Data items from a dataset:

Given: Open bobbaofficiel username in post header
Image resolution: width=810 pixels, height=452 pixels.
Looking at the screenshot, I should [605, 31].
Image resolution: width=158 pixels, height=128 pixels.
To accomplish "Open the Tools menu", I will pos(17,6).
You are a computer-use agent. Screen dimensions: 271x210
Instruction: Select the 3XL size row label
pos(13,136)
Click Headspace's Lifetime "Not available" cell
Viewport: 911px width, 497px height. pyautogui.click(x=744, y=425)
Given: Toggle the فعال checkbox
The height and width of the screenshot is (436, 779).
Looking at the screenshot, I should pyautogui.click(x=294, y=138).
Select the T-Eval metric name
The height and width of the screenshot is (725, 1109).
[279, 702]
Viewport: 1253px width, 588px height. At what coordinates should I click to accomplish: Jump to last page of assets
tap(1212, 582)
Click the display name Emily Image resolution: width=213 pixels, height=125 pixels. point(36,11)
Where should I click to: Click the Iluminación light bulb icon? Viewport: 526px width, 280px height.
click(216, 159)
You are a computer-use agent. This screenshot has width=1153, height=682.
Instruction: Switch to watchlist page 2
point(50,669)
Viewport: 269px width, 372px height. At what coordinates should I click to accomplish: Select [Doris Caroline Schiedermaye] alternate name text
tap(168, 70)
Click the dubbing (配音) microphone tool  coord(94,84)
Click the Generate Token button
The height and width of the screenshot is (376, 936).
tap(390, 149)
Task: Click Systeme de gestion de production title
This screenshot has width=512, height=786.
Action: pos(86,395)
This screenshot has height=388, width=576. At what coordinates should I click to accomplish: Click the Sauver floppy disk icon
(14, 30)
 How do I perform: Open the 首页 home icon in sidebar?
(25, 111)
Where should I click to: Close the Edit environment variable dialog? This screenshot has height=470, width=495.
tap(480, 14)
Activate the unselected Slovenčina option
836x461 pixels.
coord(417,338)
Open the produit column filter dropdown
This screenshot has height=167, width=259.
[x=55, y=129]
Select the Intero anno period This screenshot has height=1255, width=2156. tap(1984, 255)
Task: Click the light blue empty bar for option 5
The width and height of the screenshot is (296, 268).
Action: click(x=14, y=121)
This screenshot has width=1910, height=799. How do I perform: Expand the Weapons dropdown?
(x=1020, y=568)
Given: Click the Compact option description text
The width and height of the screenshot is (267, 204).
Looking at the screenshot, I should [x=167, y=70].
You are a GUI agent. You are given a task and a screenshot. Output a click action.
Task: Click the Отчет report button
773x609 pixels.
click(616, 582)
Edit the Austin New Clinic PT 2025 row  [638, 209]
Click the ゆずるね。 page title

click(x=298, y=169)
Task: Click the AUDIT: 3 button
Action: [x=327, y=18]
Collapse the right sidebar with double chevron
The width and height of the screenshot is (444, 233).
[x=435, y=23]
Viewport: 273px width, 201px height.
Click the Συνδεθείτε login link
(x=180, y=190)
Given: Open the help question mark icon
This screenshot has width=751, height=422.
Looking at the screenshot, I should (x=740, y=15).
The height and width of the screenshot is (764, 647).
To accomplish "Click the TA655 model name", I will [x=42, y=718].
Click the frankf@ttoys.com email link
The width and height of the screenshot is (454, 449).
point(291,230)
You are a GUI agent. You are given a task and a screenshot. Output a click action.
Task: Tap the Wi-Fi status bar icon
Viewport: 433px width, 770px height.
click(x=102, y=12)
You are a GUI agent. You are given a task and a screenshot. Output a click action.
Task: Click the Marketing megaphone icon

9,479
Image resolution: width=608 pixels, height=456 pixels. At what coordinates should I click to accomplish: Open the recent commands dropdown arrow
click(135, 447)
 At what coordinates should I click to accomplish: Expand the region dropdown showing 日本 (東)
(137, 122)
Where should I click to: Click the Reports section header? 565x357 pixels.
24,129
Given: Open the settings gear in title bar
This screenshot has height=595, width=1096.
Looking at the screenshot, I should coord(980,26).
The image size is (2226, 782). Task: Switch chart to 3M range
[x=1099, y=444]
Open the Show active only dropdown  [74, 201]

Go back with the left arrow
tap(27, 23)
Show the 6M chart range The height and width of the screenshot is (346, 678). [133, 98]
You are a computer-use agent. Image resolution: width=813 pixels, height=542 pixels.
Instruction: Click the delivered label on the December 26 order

** Written instruction **
Update the data so that every occurrence of "Where should I click to" reads "Where do I click to", and write out all of it again with nothing else altered.

** Worked solution **
Given: Open bobbaofficiel username in post header
Image resolution: width=810 pixels, height=452 pixels.
Looking at the screenshot, I should [605, 31].
Image resolution: width=158 pixels, height=128 pixels.
To accomplish "Open the Tools menu", I will pos(17,6).
You are a computer-use agent. Screen dimensions: 271x210
Instruction: Select the 3XL size row label
pos(13,136)
Click Headspace's Lifetime "Not available" cell
Viewport: 911px width, 497px height. pyautogui.click(x=744, y=425)
Given: Toggle the فعال checkbox
The height and width of the screenshot is (436, 779).
Looking at the screenshot, I should pyautogui.click(x=294, y=138).
Select the T-Eval metric name
The height and width of the screenshot is (725, 1109).
[279, 702]
Viewport: 1253px width, 588px height. At what coordinates should I click to accomplish: Jump to last page of assets
tap(1212, 582)
Click the display name Emily Image resolution: width=213 pixels, height=125 pixels. point(36,11)
Where do I click to: Click the Iluminación light bulb icon? Viewport: 526px width, 280px height.
click(216, 159)
You are a computer-use agent. This screenshot has width=1153, height=682.
Instruction: Switch to watchlist page 2
point(50,669)
Viewport: 269px width, 372px height. At what coordinates should I click to accomplish: Select [Doris Caroline Schiedermaye] alternate name text
tap(168, 70)
Click the dubbing (配音) microphone tool  coord(94,84)
Click the Generate Token button
The height and width of the screenshot is (376, 936).
tap(390, 149)
Task: Click Systeme de gestion de production title
This screenshot has width=512, height=786.
Action: pos(86,395)
This screenshot has height=388, width=576. At what coordinates should I click to accomplish: Click the Sauver floppy disk icon
(14, 30)
 How do I perform: Open the 首页 home icon in sidebar?
(25, 111)
Where do I click to: Close the Edit environment variable dialog? This screenshot has height=470, width=495.
tap(480, 14)
Activate the unselected Slovenčina option
836x461 pixels.
coord(417,338)
Open the produit column filter dropdown
This screenshot has height=167, width=259.
[x=55, y=129]
Select the Intero anno period This screenshot has height=1255, width=2156. tap(1984, 255)
Task: Click the light blue empty bar for option 5
The width and height of the screenshot is (296, 268).
Action: click(x=14, y=121)
This screenshot has width=1910, height=799. How do I perform: Expand the Weapons dropdown?
(x=1020, y=568)
Given: Click the Compact option description text
The width and height of the screenshot is (267, 204).
Looking at the screenshot, I should [x=167, y=70].
You are a GUI agent. You are given a task and a screenshot. Output a click action.
Task: Click the Отчет report button
773x609 pixels.
click(616, 582)
Edit the Austin New Clinic PT 2025 row  [638, 209]
Click the ゆずるね。 page title

click(x=298, y=169)
Task: Click the AUDIT: 3 button
Action: [x=327, y=18]
Collapse the right sidebar with double chevron
The width and height of the screenshot is (444, 233).
[x=435, y=23]
Viewport: 273px width, 201px height.
Click the Συνδεθείτε login link
(x=180, y=190)
Given: Open the help question mark icon
This screenshot has width=751, height=422.
Looking at the screenshot, I should (x=740, y=15).
The height and width of the screenshot is (764, 647).
To accomplish "Click the TA655 model name", I will [x=42, y=718].
Click the frankf@ttoys.com email link
The width and height of the screenshot is (454, 449).
point(291,230)
You are a GUI agent. You are given a task and a screenshot. Output a click action.
Task: Tap the Wi-Fi status bar icon
Viewport: 433px width, 770px height.
click(x=102, y=12)
You are a GUI agent. You are given a task and a screenshot. Output a click action.
Task: Click the Marketing megaphone icon

9,479
Image resolution: width=608 pixels, height=456 pixels. At what coordinates should I click to accomplish: Open the recent commands dropdown arrow
click(135, 447)
 At what coordinates should I click to accomplish: Expand the region dropdown showing 日本 (東)
(137, 122)
Where do I click to: Click the Reports section header? 565x357 pixels.
24,129
Given: Open the settings gear in title bar
This screenshot has height=595, width=1096.
Looking at the screenshot, I should coord(980,26).
The image size is (2226, 782). Task: Switch chart to 3M range
[x=1099, y=444]
Open the Show active only dropdown  [74, 201]

Go back with the left arrow
tap(27, 23)
Show the 6M chart range The height and width of the screenshot is (346, 678). [133, 98]
You are a computer-use agent. Image resolution: width=813 pixels, height=542 pixels.
Instruction: Click the delivered label on the December 26 order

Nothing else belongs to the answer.